История Мелисенды и история Филиппа Наблусского в одинаковой степени показательны в том, что касается специфики христианской аристократии, рожденной на Ближнем Востоке и получившей там воспитание. Но если Мелисенда в существенной степени была сориентирована на христианский Ближний Восток в силу своей связи с армянской ближневосточной аристократией (она была дочерью армянской принцессы Морфии Мелитенской), то Филипп Наблусский воспитывался в Сирии, причем существенную роль в его воспитании играли сирийские мусульмане. А само это воспитание было существенно суфийским. И это касается не только Филиппа Наблусского, но и других.

Сохранились воспоминания арабского писателя и полководца Усамы бен Мункыз (1095–1188), участвовавшего в переговорах между дамаскским и иерусалимским королевствами. В своих воспоминаниях этот тонкий знаток ислама намекает на особую компетентность тамплиеров в том, что касается исламских эзотерических ритуальных практик. В этой компетентности он убедился во время посещения Иерусалима, где он, пользуясь их гостеприимством, мог молиться в контролируемой тамплиерами мечети Аль-Акса.

Существуют и другие мусульманские свидетельства особой компетентности тамплиеров во всем, что касается исламских эзотерических ритуальных практик.

Историки, занятые обычными, то есть не дальневосточными тамплиерами (я имею в виду именно историков, а не конспирологов), настаивают на том, что реальная тамплиерская эзотерика претерпела на Ближнем Востоке существенную трансформацию под влиянием суфиев и того, что передали тамплиерам различные эзотерические ближневосточные учителя. А передавалось тамплиерам очень многое. И египетский мистицизм, и персидский дуализм, и классическая ближневосточная гностика.

Тамплиеры испытывали на себе влияние самых разных ближневосточных эзотерическо-исламских групп. И необязательно только исламских. На тамплиеров влияли и езиды, и друзы, и, конечно же, исмаилиты. Причем из исмаилитов больше всего влияли именно родственные по орденской специфике асассины. Причем гипотеза о том, что данное влияние было не только доктринальным, но и литургийным, то есть мистериальным, с очень высокой вероятностью верна.

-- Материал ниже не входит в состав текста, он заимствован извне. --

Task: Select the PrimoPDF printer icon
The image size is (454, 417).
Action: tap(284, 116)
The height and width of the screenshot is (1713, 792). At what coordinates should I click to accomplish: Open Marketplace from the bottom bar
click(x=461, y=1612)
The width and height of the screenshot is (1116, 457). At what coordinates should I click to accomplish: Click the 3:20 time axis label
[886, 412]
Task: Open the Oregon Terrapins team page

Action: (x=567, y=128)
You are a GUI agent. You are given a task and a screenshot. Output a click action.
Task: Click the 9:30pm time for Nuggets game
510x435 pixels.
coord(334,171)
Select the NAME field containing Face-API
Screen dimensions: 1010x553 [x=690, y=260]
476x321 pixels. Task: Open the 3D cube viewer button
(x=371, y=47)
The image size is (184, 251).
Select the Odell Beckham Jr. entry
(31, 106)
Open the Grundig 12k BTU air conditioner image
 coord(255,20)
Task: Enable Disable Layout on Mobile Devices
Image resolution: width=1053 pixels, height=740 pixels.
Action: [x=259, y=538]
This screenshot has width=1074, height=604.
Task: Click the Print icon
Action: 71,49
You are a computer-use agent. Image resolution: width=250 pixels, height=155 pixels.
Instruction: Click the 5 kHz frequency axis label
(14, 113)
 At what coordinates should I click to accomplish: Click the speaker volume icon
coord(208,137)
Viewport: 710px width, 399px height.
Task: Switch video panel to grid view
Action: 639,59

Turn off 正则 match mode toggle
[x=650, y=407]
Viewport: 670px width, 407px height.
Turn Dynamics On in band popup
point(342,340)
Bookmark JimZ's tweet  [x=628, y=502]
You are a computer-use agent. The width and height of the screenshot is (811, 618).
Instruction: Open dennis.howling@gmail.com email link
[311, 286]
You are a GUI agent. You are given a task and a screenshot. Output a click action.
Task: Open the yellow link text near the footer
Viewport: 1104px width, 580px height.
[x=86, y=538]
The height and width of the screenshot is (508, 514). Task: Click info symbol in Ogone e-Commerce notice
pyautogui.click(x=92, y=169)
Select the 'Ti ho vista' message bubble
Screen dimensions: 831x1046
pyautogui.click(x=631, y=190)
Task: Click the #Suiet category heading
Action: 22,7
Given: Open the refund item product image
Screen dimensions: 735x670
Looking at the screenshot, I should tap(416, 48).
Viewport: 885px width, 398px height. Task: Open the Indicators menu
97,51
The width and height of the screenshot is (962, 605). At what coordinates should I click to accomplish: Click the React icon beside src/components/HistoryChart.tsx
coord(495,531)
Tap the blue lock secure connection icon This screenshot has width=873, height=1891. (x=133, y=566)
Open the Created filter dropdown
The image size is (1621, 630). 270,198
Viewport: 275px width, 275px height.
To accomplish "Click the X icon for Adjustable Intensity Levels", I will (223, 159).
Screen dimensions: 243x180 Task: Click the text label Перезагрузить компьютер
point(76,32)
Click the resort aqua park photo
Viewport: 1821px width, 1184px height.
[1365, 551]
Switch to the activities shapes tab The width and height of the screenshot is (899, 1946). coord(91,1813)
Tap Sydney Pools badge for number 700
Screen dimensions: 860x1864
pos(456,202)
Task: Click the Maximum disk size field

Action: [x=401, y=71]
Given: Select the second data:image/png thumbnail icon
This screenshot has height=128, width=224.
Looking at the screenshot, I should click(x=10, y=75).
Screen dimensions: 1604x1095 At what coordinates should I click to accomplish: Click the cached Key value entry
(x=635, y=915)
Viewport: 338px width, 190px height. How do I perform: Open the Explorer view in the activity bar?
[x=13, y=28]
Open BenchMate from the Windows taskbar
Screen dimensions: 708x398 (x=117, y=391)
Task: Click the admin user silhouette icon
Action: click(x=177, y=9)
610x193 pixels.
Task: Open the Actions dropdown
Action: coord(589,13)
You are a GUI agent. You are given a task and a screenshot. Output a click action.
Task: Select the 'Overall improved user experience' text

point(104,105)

К XXI веку методика различения ложных показаний, даваемых под пытками, и показаний, обладающих познавательной ценностью, уже достаточно разработана. Ее признание тормозится только определенными предрассудками предыдущей эпохи, в которую для светской исторической науки признание хотя бы частичной правдивости так называемого «Молота Ведьм» или сведений инквизиции по поводу тамплиеров было морально неприемлемым, ибо в каком-то смысле оправдывало ужасные методы дознания. Теперь это моральное табу отчасти преодолено. Что вовсе не означает правдивости всех показаний, получаемых врагами определенных верований и эзотерических практик.

Никто сейчас не оспаривает существенного влияния эзотерического ислама и иной эзотерики на таинства тамплиеров. Дискутируется только вопрос о том, каково было это влияние и кто оказывал его в наибольшей степени. При этом достаточно разумной является гипотеза о том, что это влияние должно было быть в русле странного привлечения тамплиерами в название своего ордена далеко не христианского Храма Соломона. Притом что данный Храм стал, безусловно, на каком-то этапе мировоззренческой трансформации царя Соломона Храмом женского языческого темного божества, этой самой Темной матери Нойманна. И тут что Астарта, что Кибела, что любое другое божество аналогичного генезиса. В том-то и дело, что все эти божества в конечном итоге образуют нечто наподобие единой культовой сущности. Причем вполне допустимо рассмотрение в качестве ипостаси этой сущности даже индийской богини Кали.

Обстоятельство № 8. Что же касается древних ответвлений тамплиерского ордена, разошедшихся со своими ближневосточными тамплиерскими собратьями и ушедших аж на Дальний Восток с тем, чтобы потом прийти назад с монголами для разгрома близких тамплиерам асассинов и других антиисламских действий, то это ответвление резко позже начинает функционировать в качестве достаточно актуального эзотерико-политического субъекта, требующего особого рассмотрения.